Nicola Sturgeon backs new independence referendum if 'evidence' supports it


Nicola Sturgeon has insisted she would have no right to rule out holding a second independence referendum if polls produce "strong and consistent" evidence that the majority of Scots want to leave the UK.

The Scottish First Minister said she respected the result of last year's ballot, which saw voters reject independence by 55% to 45%.

She warned David Cameron that cuts from Westminster, together with the planned renewal of the Trident nuclear deterrent and other factors, could see support for independence rise.

Two polls since last September's referendum have suggested a majority of Scots want to exit the Union.

With support for the SNP continuing to grow, there has been constant speculation about when a new vote on the issue could take place.

Ms Sturgeon said: "To propose another referendum in the next parliament without strong evidence that a significant number of those who voted No have changed their minds would be wrong and we won't do it.

"It would not be respecting the decision that people made."

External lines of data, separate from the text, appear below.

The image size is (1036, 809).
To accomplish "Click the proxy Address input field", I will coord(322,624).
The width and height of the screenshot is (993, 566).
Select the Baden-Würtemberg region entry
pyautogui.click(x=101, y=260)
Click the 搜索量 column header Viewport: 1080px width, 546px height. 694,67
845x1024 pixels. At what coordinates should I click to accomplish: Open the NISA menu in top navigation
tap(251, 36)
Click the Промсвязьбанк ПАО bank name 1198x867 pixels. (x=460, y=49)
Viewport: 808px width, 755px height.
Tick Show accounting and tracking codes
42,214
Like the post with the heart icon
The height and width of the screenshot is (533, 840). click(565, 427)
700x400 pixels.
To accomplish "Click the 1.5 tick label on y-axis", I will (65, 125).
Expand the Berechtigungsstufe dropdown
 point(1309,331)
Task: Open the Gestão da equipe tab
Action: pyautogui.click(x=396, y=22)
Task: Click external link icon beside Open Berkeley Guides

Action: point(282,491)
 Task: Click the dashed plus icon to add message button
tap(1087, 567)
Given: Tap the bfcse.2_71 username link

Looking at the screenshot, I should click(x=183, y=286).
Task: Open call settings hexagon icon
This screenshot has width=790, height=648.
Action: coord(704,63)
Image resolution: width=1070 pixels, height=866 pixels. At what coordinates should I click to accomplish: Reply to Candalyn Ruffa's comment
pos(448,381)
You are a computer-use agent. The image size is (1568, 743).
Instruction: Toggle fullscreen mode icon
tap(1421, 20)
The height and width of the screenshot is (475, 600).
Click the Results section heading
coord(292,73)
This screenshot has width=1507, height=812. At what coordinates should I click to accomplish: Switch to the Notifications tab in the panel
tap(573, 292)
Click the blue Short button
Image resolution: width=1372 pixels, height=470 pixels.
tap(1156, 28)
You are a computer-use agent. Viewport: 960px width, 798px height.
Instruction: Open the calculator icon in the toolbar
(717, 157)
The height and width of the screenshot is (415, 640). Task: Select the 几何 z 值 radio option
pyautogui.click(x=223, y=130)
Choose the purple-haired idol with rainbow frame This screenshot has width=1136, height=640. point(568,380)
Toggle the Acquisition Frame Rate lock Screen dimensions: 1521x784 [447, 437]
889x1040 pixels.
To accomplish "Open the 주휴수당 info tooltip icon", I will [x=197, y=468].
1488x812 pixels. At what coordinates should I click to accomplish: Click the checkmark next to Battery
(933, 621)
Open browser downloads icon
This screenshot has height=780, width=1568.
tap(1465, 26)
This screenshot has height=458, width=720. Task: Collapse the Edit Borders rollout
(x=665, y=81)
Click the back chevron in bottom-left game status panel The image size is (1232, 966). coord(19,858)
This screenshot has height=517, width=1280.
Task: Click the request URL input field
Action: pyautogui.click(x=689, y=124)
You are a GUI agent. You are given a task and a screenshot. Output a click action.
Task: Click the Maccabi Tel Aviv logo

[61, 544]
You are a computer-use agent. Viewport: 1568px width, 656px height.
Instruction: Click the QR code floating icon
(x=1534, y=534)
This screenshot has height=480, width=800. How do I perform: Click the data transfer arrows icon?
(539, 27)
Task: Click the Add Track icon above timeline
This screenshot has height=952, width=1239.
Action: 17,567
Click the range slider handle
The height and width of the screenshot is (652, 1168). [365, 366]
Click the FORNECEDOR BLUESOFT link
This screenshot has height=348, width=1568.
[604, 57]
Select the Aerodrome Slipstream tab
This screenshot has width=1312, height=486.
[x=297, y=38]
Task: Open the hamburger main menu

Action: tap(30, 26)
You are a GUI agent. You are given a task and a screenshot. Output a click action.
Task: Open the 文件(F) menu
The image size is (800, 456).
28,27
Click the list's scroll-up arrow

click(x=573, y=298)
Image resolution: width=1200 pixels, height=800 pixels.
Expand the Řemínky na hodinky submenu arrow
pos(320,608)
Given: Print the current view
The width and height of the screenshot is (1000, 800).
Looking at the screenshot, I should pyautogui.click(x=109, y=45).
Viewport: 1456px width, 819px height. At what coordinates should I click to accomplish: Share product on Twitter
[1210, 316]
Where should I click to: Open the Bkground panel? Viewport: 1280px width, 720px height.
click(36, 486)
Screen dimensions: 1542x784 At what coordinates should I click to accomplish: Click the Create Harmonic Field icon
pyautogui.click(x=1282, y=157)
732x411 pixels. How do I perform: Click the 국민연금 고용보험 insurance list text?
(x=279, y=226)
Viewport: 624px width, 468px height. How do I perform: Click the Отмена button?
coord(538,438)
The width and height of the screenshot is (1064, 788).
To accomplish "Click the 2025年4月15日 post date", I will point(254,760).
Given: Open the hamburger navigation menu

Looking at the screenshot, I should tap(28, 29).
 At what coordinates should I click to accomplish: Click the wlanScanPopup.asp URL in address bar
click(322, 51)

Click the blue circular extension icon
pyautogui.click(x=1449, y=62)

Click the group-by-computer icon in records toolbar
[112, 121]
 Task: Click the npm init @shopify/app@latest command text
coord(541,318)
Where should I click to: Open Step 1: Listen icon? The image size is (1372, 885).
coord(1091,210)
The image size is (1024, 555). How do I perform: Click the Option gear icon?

But the SNP leader added: "Over the next few years, as the Tories impose even deeper cuts, press ahead with Trident renewal and fail to honour in full the vow of more powers for our Parliament, I think support for independence will continue to rise.

"So let me also be clear about this. If there is strong and consistent evidence that people have changed their minds and that independence has become the choice of a clear majority in this country, then we have no right to rule out a referendum and we won't do that either.

"No one has the right to stand in the way of democracy."

She spoke out as she addressed the SNP conference in Aberdeen - the largest gathering the party has ever staged.